■ **Task objective**
Nothing but the text of the records should come back; copy it exactly and leave the pictures out.

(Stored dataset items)
========
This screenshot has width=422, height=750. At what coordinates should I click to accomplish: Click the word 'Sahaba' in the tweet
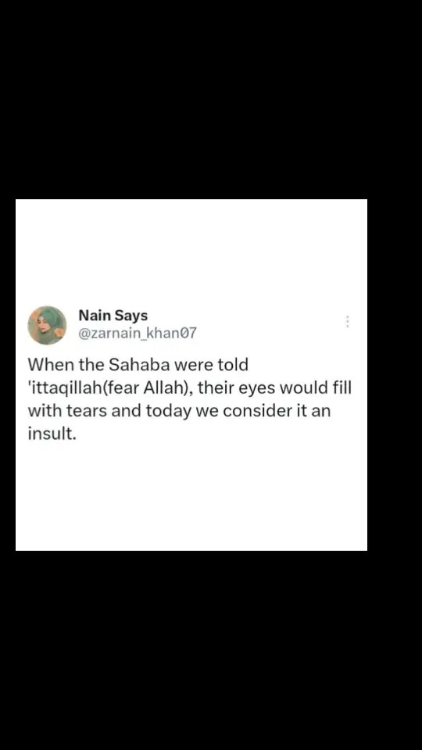(x=139, y=365)
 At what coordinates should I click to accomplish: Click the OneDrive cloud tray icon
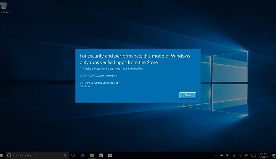point(222,155)
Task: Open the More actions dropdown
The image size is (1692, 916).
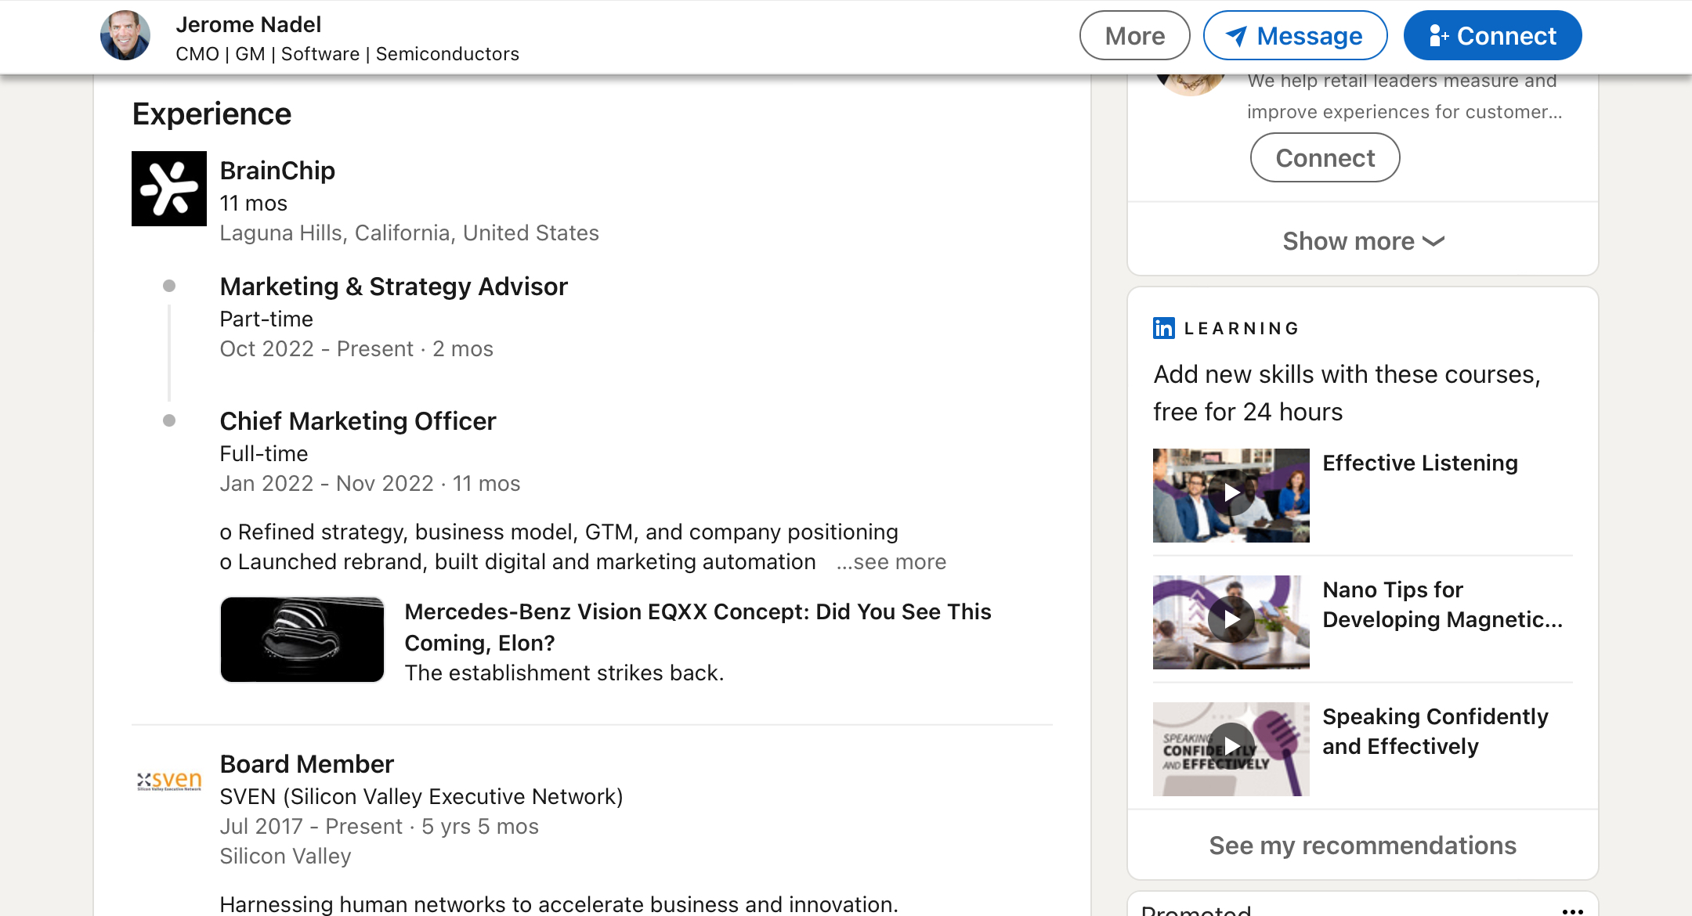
========
■ **Response area**
This screenshot has width=422, height=750. At what coordinates should I click to accomplish: Click the word 'Sahaba' in the tweet
(x=139, y=365)
 At what coordinates should I click to accomplish: Click the OneDrive cloud tray icon
point(222,155)
Task: Open the More actions dropdown
The image size is (1692, 916).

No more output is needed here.